Jateng Valley Mangkrak, Pemprov Jateng Cari Jalan Keluar Sengketa Investor

Jateng Valley Mangkrak, Pemprov Jateng Cari Jalan Keluar Sengketa Investor

SEMARANG, KOMPAS.com – Pemerintah Provinsi Jawa Tengah (Pemprov Jateng) hingga kini masih terus berupaya keras memediasi dan mencari solusi terbaik atas mangkraknya megaproyek destinasi wisata Jateng Valley di kawasan Penggaron, Kabupaten Semarang.

Proyek yang sempat digadang-gadang bakal menjadi destinasi wisata terbesar se-Asia Tenggara saat masa jabatan Gubernur Ganjar Pranowo itu terhenti total setelah pihak investor swasta mengalami kesulitan keuangan serta tersandung persoalan kewajiban kerja sama.

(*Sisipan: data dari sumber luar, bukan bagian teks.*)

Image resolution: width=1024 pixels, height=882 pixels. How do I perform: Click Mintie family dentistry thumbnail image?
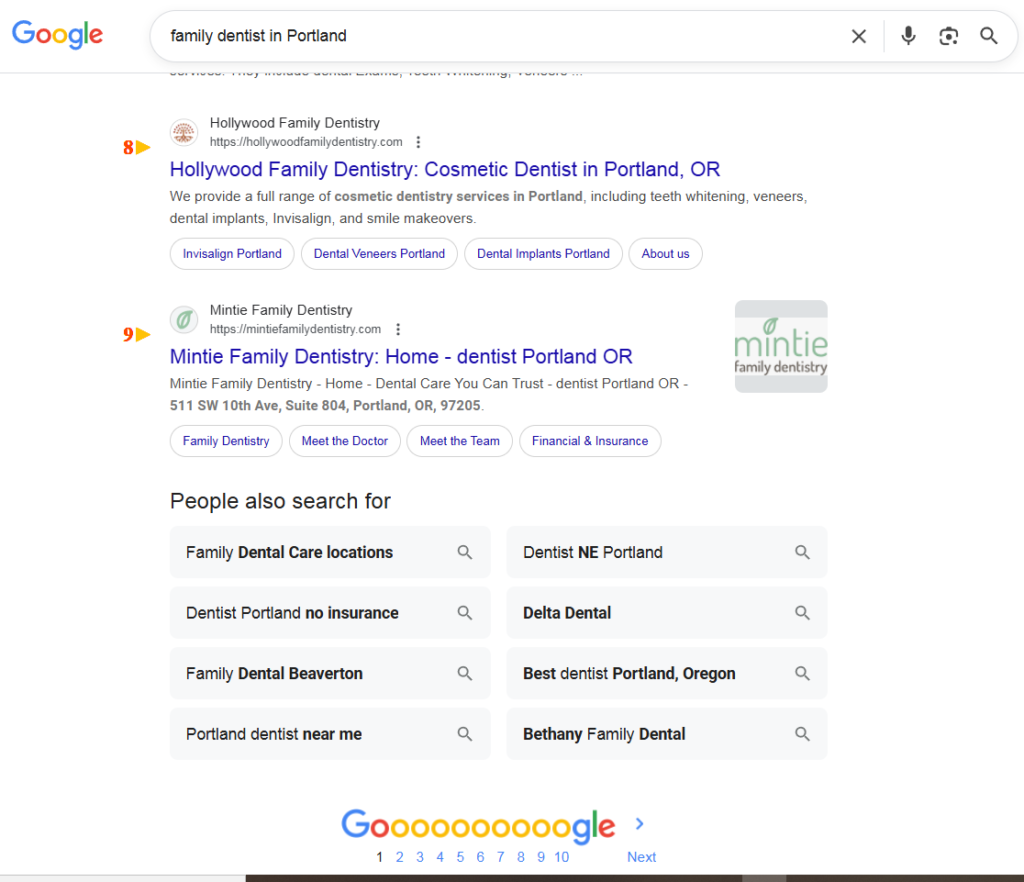[x=780, y=346]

Kepala Biro Badan Usaha Milik Daerah (BUMD) dan Badan Layanan Umum Daerah (BLUD) Jawa Tengah, Agus Prasutiyo, meluruskan bahwa proyek mercusuar tersebut sejak awal bergulir sebetulnya bukan sepenuhnya dikelola oleh BUMD milik Pemprov Jateng.

Agus menjelaskan, status lahan Jateng Valley merupakan aset milik Perum Perhutani yang dikelola melalui anak usahanya, PT Palawi, yang kemudian menjalin kemitraan dengan Pemprov Jateng melalui PT Sarana Pembangunan Jawa Tengah (SPJT).

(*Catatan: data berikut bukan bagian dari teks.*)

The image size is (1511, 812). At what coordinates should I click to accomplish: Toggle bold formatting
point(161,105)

Kedua entitas ini sepakat membentuk perusahaan patungan (joint venture) bernama PT Penggaron Sarana Semesta (PSS).

"Sebetulnya ini sudah bisnis ke bisnis. Perhutani melalui PT Palawi bekerja sama dengan SPJT membentuk PT PSS, lalu PT PSS menggandeng investor swasta, yaitu Taman Wisata Jateng (PT TWJ), untuk mengembangkan Jateng Valley," kata Agus saat ditemui Kompas.com di ruang kerjanya, Kamis (9/7/2026).

Namun dalam perjalanannya, pihak investor eksternal tersebut dinilai mangkir dan belum memenuhi sejumlah kewajiban finansial krusial kepada PT PSS, di antaranya pembayaran uang sewa pemanfaatan lahan serta persentase pembagian keuntungan atau *sharing profit*.

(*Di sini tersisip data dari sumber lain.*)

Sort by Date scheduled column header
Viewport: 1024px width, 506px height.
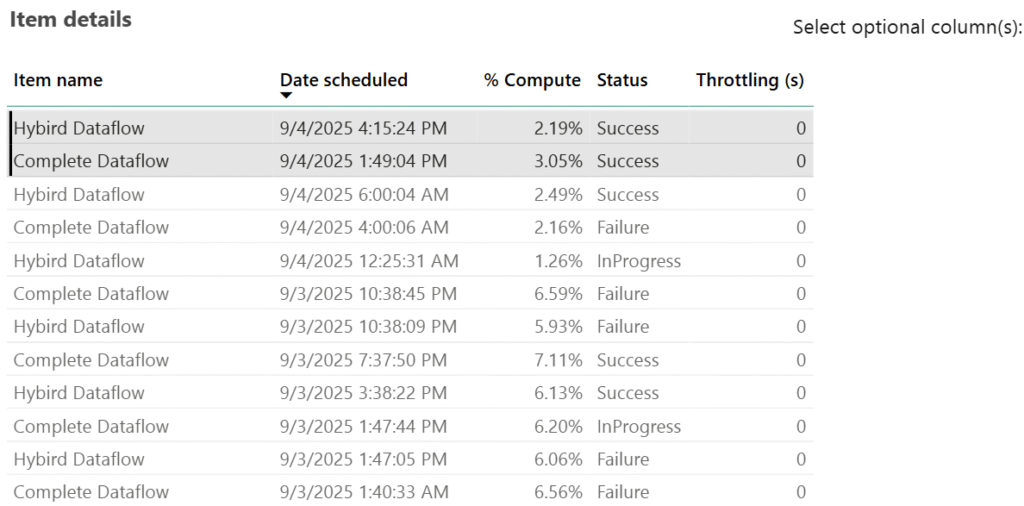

"Masih ada kewajiban investor yang belum dipenuhi kepada PT PSS, baik terkait biaya sewa pemanfaatan lahan maupun sharing profit. Dari situ kemudian muncul proses gugatan," ujarnya membeberkan pangkal masalah.

Upayakan Mediasi Bersama Perhutani dan Anak Usaha

TERLIHAT MANGKRAK: Gerbang depan Jateng Valley yang sekarang terbengkalai yang beralamat di Kawasan Hutan Penggaron Kelurahan Susukan Kecamatan Ungaran Timur, Kabupaten Semarang. Foto diambil pada Kamis (2/4/2026).
TERLIHAT MANGKRAK: Gerbang depan Jateng Valley yang sekarang terbengkalai yang beralamat di Kawasan Hutan Penggaron Kelurahan Susukan Kecamatan Ungaran Timur, Kabupaten Semarang. Foto diambil pada Kamis (2/4/2026).

Di saat yang bersamaan, proyek ambisius ini juga langsung terhantam badai pandemi Covid-19 yang sempat melumpuhkan sektor pariwisata global secara masif dan membuat seluruh aktivitas pembangunan fisik di lapangan seketika berhenti di tengah jalan.

"Setelah diresmikan sekitar tahun 2020, kemudian Covid datang. Pariwisata berhenti dan sekarang investornya juga mengalami kesulitan keuangan," kata Agus.

Kendati kondisi di lapangan kini telanjur mangkrak, Agus menegaskan bahwa sebagian fasilitas penunjang di area wisata sebenarnya sudah sempat dirampungkan dan sempat dioperasikan secara komersial untuk masyarakat luas, seperti klaster area glamping serta beberapa wahana rekreasi terpadu.

"Kalau dibilang mangkrak, ya memang pembangunan berhenti. Tapi sebagian fasilitas sebenarnya sudah dibangun dan sempat dipakai umum," kata dia.

Saat ini, jajaran Pemprov Jateng masih terus melakukan serangkaian pendekatan persuasif bersama PT SPJT, Perhutani, dan PT PSS untuk merumuskan solusi hukum penyelesaian sengketa proyek tersebut.

"Kami masih melakukan mediasi dan mendorong SPJT bersama Perhutani untuk menemukan solusi," tutur Agus.